Reformat TransformerComputeKernelsLayered by adjusting Javadoc annotations, reorganizing line breaks, and improving parameter alignment for enhanced readability and consistency.

mikepapadim · mikepapadim · commit 47406da9b4b6 · 2025-08-03T22:08:02.000+03:00
diff --git a/src/main/java/com/example/tornadovm/TransformerComputeKernelsLayered.java b/src/main/java/com/example/tornadovm/TransformerComputeKernelsLayered.java
@@ -16,22 +16,23 @@ public TransformerComputeKernelsLayered() {
     }
 
     /**
-     * Performs RMS (Root Mean Square) normalization using parallel reduction.
-     * This is the first phase of RMS normalization that computes the variance
-     * and scaling factor across all work groups.
+     * Performs RMS (Root Mean Square) normalization using parallel reduction. This is the first phase of RMS normalization that computes the variance and scaling factor across all work groups.
      *
-     * Algorithm:
-     * 1. Each thread computes square of its input element
-     * 2. Work group performs parallel reduction of squares
-     * 3. Partial sums stored per work group
-     * 4. First thread combines all partial sums and computes normalization factor
+     * Algorithm: 1. Each thread computes square of its input element 2. Work group performs parallel reduction of squares 3. Partial sums stored per work group 4. First thread combines all partial
+     * sums and computes normalization factor
      *
-     * @param context Kernel execution context
-     * @param output Array to store partial sums and final normalization factor
-     * @param x Input array to normalize
-     * @param size Number of elements to process
-     * @param ermsNorm Epsilon value squared for numerical stability
-     * @param localMemSize Size of local memory allocation (must match work group size)
+     * @param context
+     *         Kernel execution context
+     * @param output
+     *         Array to store partial sums and final normalization factor
+     * @param x
+     *         Input array to normalize
+     * @param size
+     *         Number of elements to process
+     * @param ermsNorm
+     *         Epsilon value squared for numerical stability
+     * @param localMemSize
+     *         Size of local memory allocation (must match work group size)
      */
     public static void reductionOneBlockWithLayer(KernelContext context, FloatArray output, FloatArray x, int size, float ermsNorm, int localMemSize) {
         int gid = context.globalIdx;
@@ -80,16 +81,20 @@ public static void reductionOneBlockWithLayer(KernelContext context, FloatArray
     }
 
     /**
-     * Applies the computed normalization factor to input and weight elements.

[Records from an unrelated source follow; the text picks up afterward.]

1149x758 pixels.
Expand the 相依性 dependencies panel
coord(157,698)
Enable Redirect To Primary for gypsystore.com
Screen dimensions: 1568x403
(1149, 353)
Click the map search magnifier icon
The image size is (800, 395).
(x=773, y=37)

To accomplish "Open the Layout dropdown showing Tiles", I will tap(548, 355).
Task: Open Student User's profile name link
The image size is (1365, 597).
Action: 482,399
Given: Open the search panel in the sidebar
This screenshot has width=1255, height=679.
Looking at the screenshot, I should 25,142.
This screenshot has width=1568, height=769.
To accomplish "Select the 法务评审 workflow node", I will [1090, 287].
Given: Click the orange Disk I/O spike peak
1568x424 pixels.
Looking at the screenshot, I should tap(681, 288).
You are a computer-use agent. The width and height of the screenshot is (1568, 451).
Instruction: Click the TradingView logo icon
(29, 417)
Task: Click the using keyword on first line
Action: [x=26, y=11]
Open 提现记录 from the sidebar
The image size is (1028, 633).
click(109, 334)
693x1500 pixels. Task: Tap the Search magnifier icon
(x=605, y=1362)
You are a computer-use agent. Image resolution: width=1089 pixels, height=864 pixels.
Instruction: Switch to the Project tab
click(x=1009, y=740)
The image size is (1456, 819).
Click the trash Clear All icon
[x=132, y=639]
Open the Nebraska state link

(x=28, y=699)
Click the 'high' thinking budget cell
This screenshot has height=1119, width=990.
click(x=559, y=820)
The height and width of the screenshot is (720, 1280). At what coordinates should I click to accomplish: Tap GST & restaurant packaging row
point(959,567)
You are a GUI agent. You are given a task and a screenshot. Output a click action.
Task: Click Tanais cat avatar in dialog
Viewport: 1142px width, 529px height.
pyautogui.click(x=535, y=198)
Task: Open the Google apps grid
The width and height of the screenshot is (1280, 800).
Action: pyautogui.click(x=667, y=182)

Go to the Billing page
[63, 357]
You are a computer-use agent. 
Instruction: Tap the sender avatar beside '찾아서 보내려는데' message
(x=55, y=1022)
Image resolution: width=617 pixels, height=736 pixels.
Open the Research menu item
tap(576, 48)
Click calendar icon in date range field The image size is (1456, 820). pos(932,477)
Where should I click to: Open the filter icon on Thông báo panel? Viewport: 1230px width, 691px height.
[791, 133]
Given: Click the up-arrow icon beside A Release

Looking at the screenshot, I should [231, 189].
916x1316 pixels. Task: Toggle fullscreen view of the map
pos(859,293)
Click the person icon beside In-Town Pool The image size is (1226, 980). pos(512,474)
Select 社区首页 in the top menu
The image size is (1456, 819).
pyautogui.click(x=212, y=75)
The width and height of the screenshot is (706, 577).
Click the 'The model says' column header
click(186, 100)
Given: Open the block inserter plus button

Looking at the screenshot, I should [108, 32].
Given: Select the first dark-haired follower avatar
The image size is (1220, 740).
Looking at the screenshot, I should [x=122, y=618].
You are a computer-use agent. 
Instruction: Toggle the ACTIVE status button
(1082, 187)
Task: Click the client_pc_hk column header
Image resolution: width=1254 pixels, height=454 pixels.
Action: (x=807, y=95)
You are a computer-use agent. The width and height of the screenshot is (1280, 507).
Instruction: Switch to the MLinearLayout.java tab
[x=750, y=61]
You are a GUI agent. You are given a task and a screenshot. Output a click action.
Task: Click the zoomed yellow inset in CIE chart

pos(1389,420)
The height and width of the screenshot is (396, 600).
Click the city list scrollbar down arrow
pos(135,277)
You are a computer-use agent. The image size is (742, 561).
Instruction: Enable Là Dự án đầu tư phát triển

-     * This is the second phase of RMS normalization.
+     * Applies the computed normalization factor to input and weight elements. This is the second phase of RMS normalization.
      *
      * Formula: output[i] = weight[i] * (normalizationFactor * x[i])
      *
-     * @param context Kernel execution context
-     * @param output Array for normalized output
-     * @param x Input values to normalize
-     * @param weights Weight values for each element
-     * @param temp Temporary array containing normalization factor at index 0
+     * @param context
+     *         Kernel execution context
+     * @param output
+     *         Array for normalized output
+     * @param x
+     *         Input values to normalize
+     * @param weights
+     *         Weight values for each element
+     * @param temp
+     *         Temporary array containing normalization factor at index 0
      */
     public static void reductionOneBlock2WithLayer(KernelContext context, FloatArray output, FloatArray x, FloatArray weights, FloatArray temp) {
         int gid = context.globalIdx;
@@ -99,21 +104,26 @@ public static void reductionOneBlock2WithLayer(KernelContext context, FloatArray
     }
 
     /**
-     * Copies keys and values into the key-value cache for attention computation.
-     * Enables efficient access to past key-value pairs during autoregressive generation.
+     * Copies keys and values into the key-value cache for attention computation. Enables efficient access to past key-value pairs during autoregressive generation.
      *
-     * Cache layout: [layer][position][dimension]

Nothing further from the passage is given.